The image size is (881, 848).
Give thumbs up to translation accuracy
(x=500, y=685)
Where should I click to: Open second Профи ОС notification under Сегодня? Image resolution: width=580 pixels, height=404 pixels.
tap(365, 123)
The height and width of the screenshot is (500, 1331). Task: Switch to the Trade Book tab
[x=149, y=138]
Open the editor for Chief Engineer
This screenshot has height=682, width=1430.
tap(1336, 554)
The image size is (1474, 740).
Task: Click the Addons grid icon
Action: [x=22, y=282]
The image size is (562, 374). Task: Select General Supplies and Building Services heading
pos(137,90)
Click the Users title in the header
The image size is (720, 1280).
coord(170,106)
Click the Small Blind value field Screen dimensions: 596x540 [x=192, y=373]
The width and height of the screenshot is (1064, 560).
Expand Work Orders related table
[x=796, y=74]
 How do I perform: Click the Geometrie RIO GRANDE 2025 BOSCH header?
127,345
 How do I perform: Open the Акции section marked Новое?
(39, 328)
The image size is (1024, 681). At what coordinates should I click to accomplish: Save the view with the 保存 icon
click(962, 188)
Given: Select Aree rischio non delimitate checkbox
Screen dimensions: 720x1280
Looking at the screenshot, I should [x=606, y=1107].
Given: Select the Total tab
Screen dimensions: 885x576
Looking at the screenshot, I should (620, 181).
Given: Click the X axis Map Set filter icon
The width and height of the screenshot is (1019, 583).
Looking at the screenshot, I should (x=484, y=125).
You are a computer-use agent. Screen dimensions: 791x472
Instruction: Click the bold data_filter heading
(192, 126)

━━━

▶ **Objective**
Rewrite the lines starting at the one that contains "You are a computer-use" and ending at the last line above, including the requests, and shift every coordinate in the answers by adding 79 to each number.

▶ **Full solution**
You are a computer-use agent. Screen dimensions: 791x472
Instruction: Click the bold data_filter heading
(271, 205)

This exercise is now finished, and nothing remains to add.